The confusion arises because dietary advice conflates "eat well" (food quality) with "lose fat" (caloric deficit). They are related but different goals requiring different tools.

Why Healthy Eating Often Doesn't Produce Fat Loss

  • Avocado: 320 kcal each
  • Almonds: 580 kcal per 100g
  • Olive oil: 120 kcal per tablespoon
  • Salmon: 200+ kcal per 150g serving
  • Brown rice: 350 kcal per cooked cup

A "healthy" meal of salmon, avocado, brown rice, and olive oil-dressed salad can easily reach 800–1,000 kcal. Three of those per day = 2,400–3,000 kcal. Many adults maintain or gain at that intake.

Most healthy eating guidance says "include protein" — not "eat 2.2–3.0 g/kg of lean body mass per day." Without specific protein targets, lean mass is at risk during any caloric restriction — and protein is the most satiating macronutrient, meaning insufficient protein makes the deficit harder to maintain.

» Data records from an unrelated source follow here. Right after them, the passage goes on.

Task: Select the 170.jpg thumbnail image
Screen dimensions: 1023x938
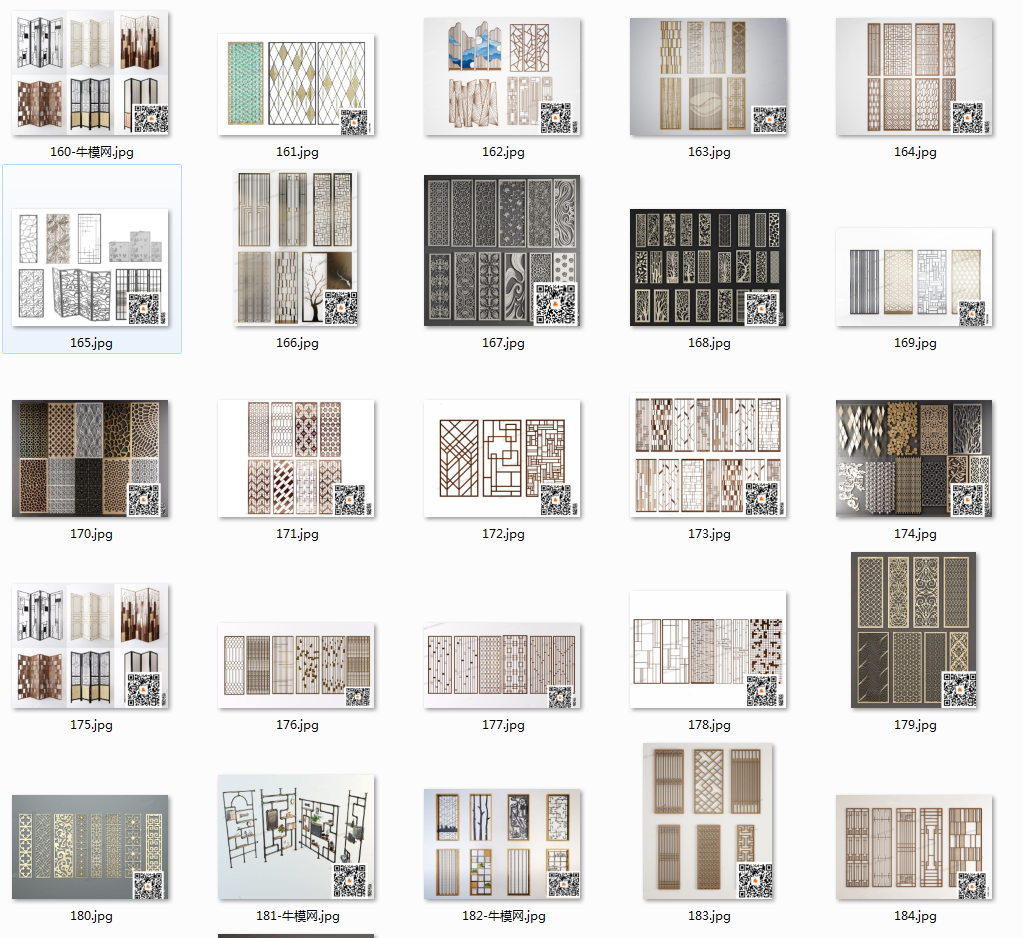Action: [x=91, y=459]
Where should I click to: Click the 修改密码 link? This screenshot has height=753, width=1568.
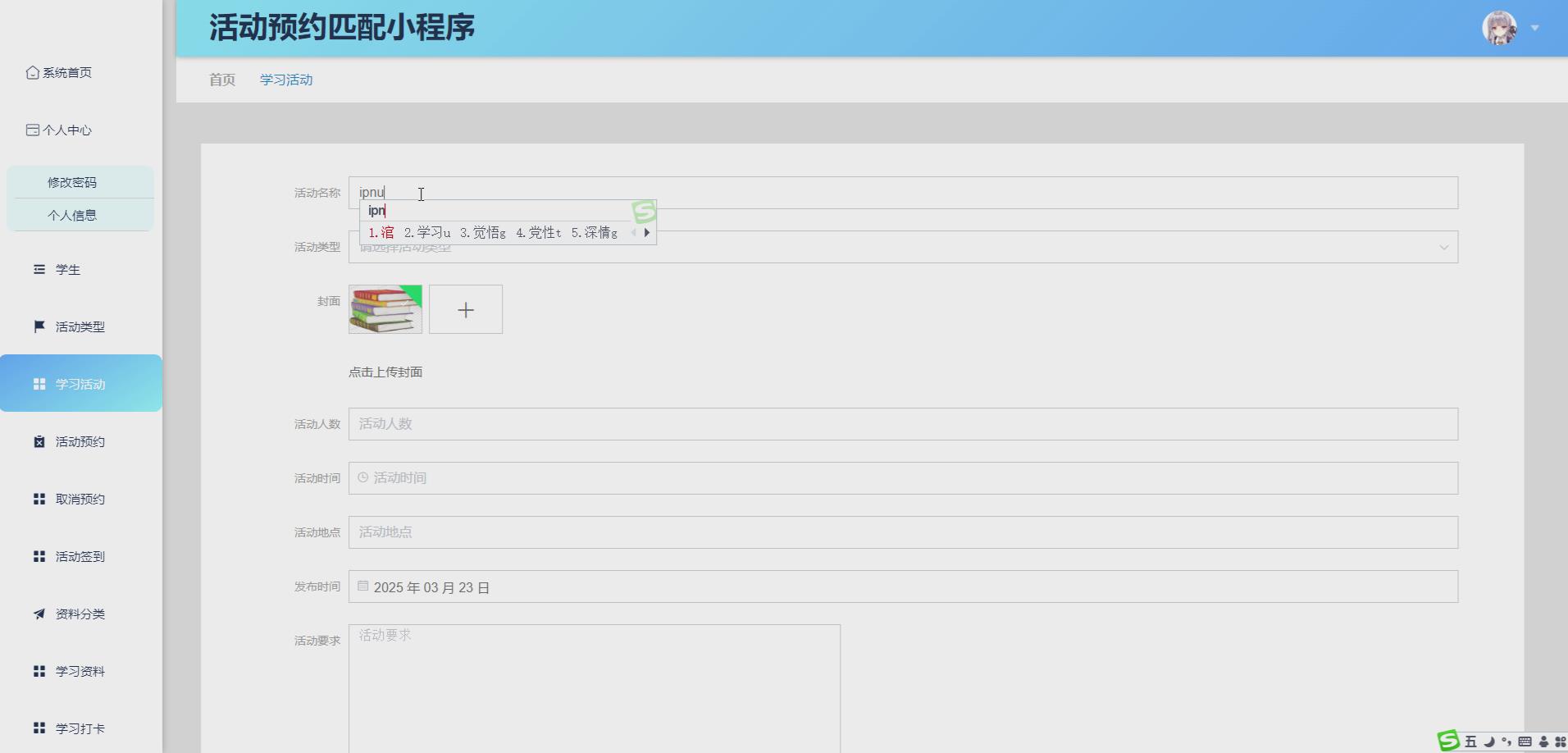pyautogui.click(x=71, y=182)
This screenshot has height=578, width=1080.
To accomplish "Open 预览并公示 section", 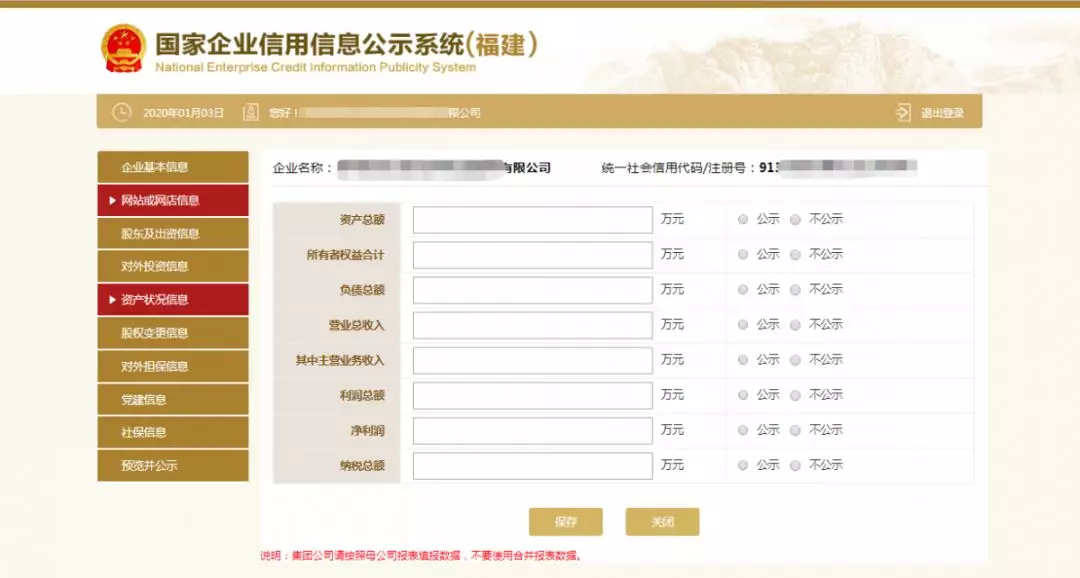I will coord(172,465).
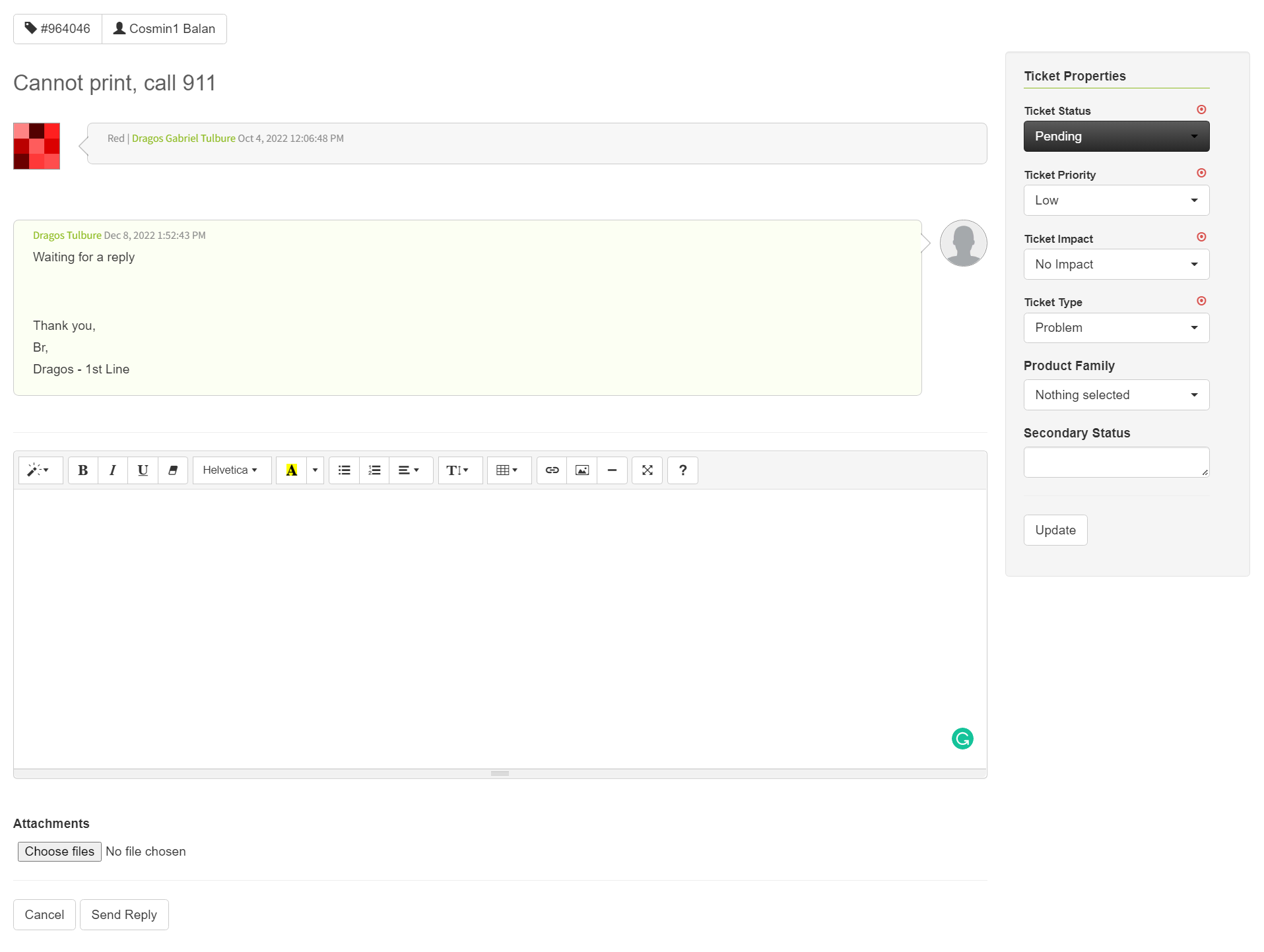Pick a font color from the yellow swatch
The width and height of the screenshot is (1264, 952).
tap(292, 470)
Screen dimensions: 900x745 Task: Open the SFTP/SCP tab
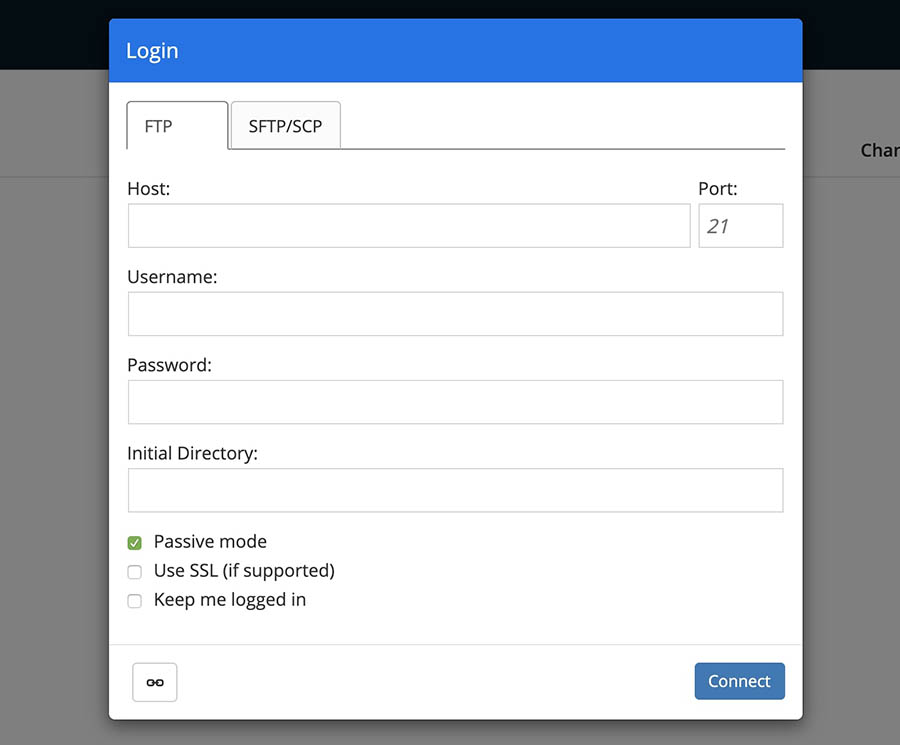point(285,126)
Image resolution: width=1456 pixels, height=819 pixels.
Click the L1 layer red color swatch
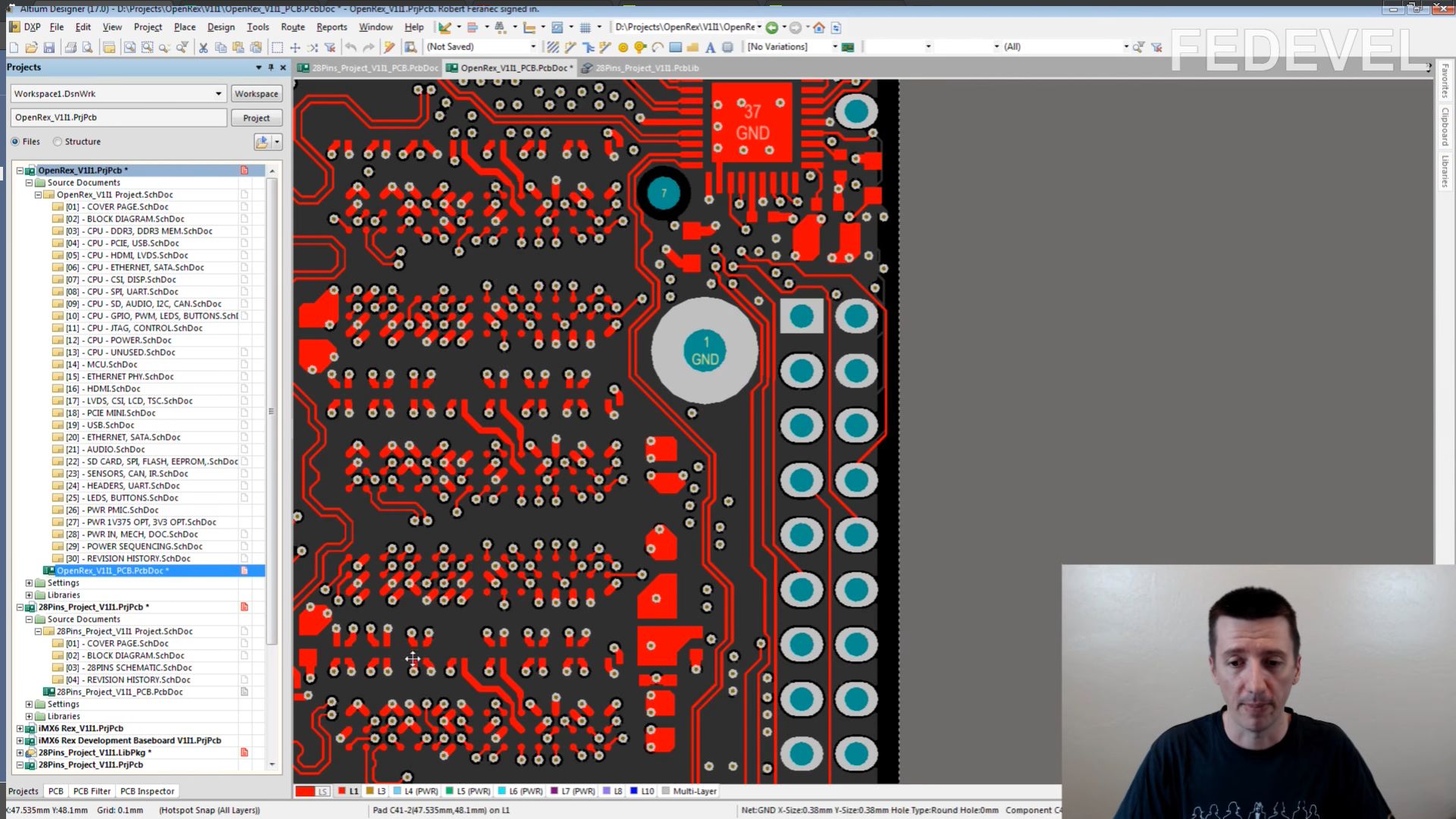tap(342, 791)
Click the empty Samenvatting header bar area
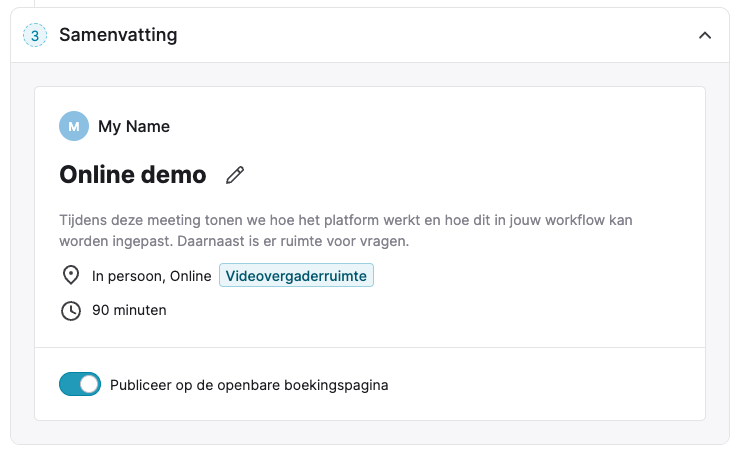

The goal is permanent lifestyle adoption. There's no defined endpoint, no refeed, no recovery phase. Indefinite, moderate restriction is the structure — and the adherence data suggests it fails frequently.

The Two-Tool Approach

Many people do both — in sequence:

1. Use the Fat Loss Sprint as the fat loss tool: a defined 14–28 day protocol that creates the deficit with precision, protects lean mass, and ends with a structured recovery.

2. Use a health-focused eating pattern (Mediterranean, whole food, mindful eating) as the long-term maintenance approach after the sprint.

These are not competing approaches. They are sequential tools for different phases of the same goal.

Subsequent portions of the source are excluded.